The learned judge erred in law when she ruled that the matter has passed the stage of “contractual obligations” and has reached judgment stage and therefore the Appellants cannot have recourse to Article 46(7) of the Constitution.

  1. Under this ground, learned counsel submitted before us that when Article 18(15) provides that a person shall not be imprisoned for the failure of his contractual obligations, it refers to the source rather than to the outcome. Thus, a judgment debt which is the outcome of a contractual obligation is caught at its source because it flows from the contractual obligation. The moment the debt emanates from a contract, the prohibition of Article 18(15) operates, in his submission. We disagree. The mischief this Article seeks to prevent is not a civil debt as such, howsoever emanating. The mischief is that no imprisonment may be ordered merely because the debtor is unable to pay. Genuine impecuniousness is the mischief being catered for. If the judgment debtor has the means to pay and is evading payment, Article 18(15) does not protect him. This is what the Imprisonment for Debt Act seeks to clarify. Article 18(15) is not a Charter for all manner of debtors but a protection for the genuinely impecunious debtor. The impecuniousness is looked at by his conduct since the time judgment debt was pronounced.

     

  1. We agree with the submission of Mr Sammy Freminot, that Article 18(15) was not meant for cases such as the present one. The wordings of Article 18(15) should be borne in mind:

 

  •  

 

  1. The crucial word in this provision is “inability.” The mischief it seeks to prevent is sending someone to prison for impecuniousness which preventing him from  fulfilling his contractual debt. This is a matter that has to be gone into by the Court to which an application is made for enforcement. The facts of this case do not show the existence of such “a mere inability to fulfill a contractual obligation.” On the face of it, it looks much more to be a subtle device to flout a court order.  The Constitution does not come to the rescue of such applicants but sanctions them for breach.

 

  1. This is covered under Article 18(16) which provides:

“18 (16). Clause (15) shall not limit the powers of a court under any law in enforcing its orders.”

  1. A judgment debt is an order of the Court which is meant to be obeyed. It may not be frustrated by design of the person against whom the order is pronounced but may only collapse by the genuine impecunious condition of the judgment debtor. The necessary procedural and substantive safeguards have been built in the relevant section of the Seychelles Code of Civil procedure and the Imprisonment of Debt Act.

* [WHAT YOU SHOULD DO]:
Please state which word the ruling calls the crucial word in Article 18(15). The entries that follow have nothing to do with this.

* [GIVEN ENTRIES]:
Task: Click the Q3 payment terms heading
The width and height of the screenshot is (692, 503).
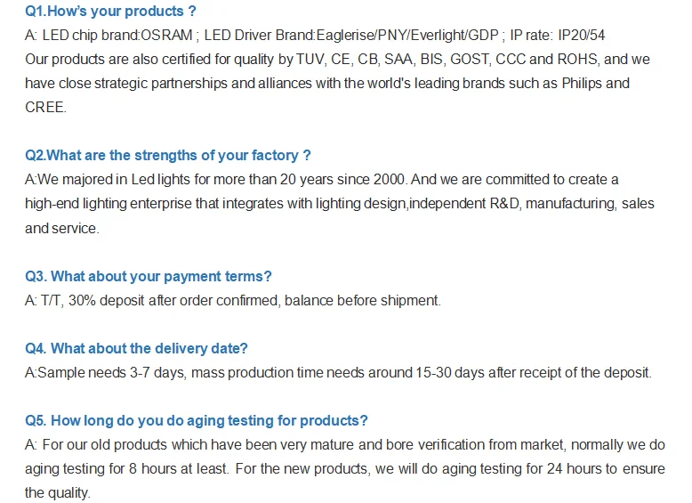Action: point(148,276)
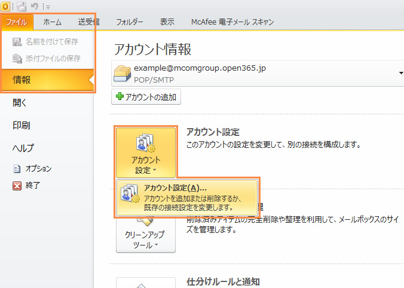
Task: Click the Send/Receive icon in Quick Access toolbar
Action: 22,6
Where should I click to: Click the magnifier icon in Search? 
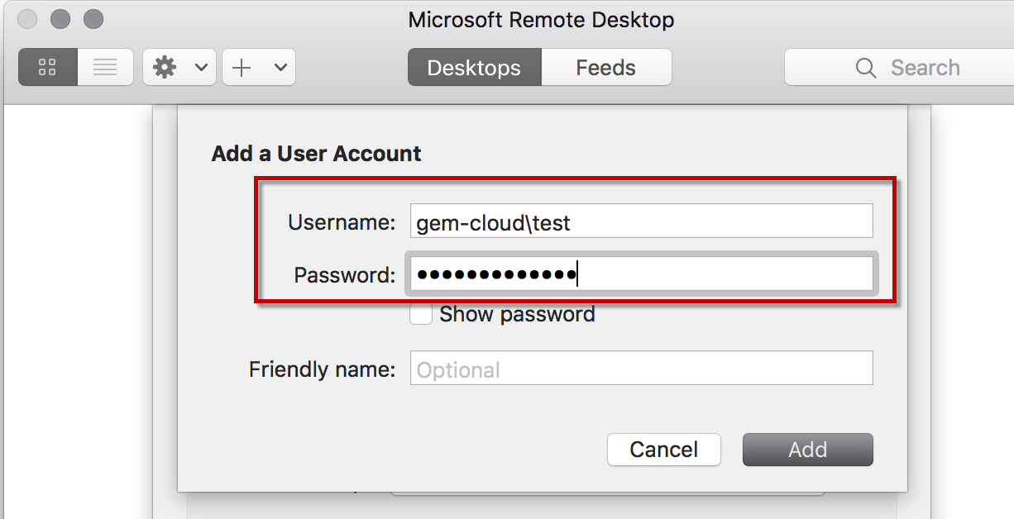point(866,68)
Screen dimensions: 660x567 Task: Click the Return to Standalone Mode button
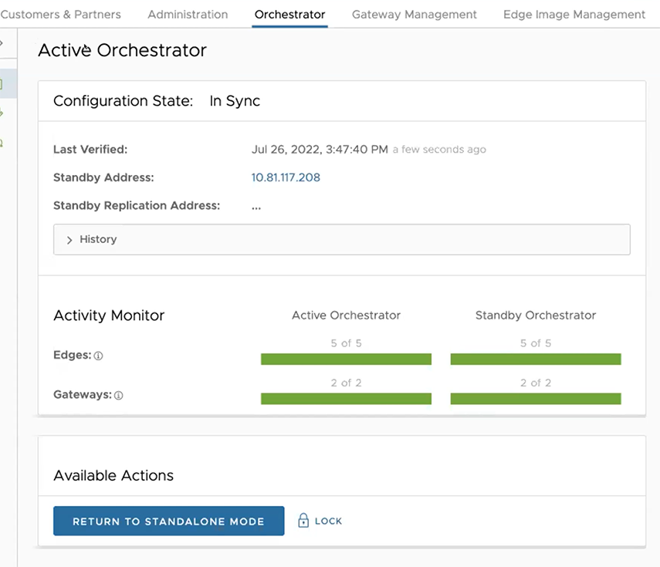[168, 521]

* * *

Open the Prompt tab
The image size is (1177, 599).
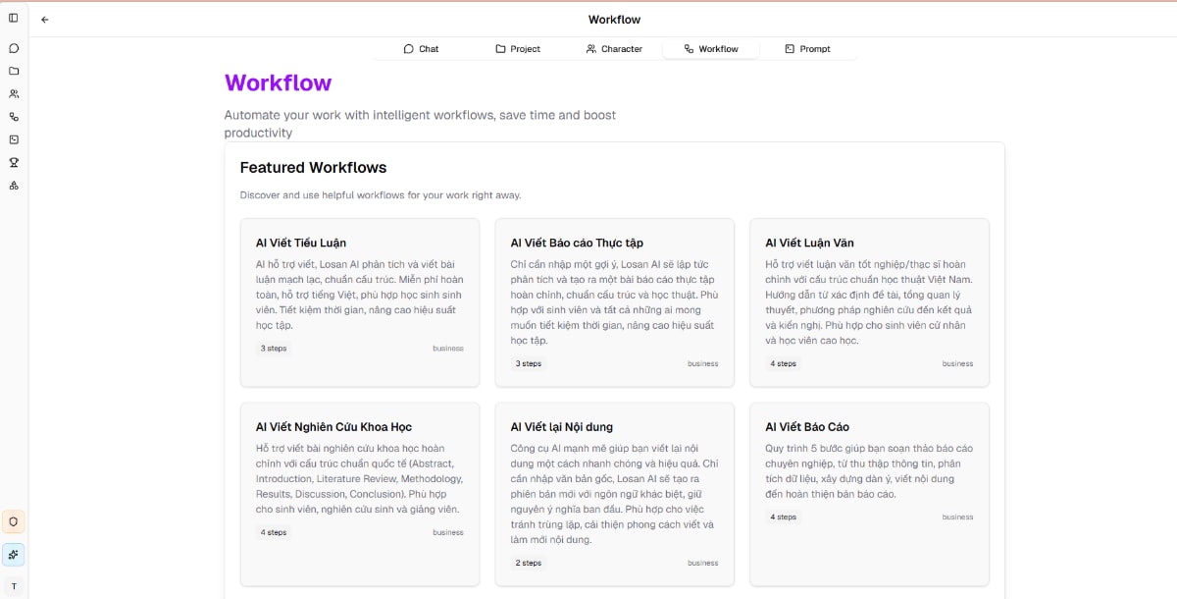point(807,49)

* [ANSWER BELOW]:
"Inability."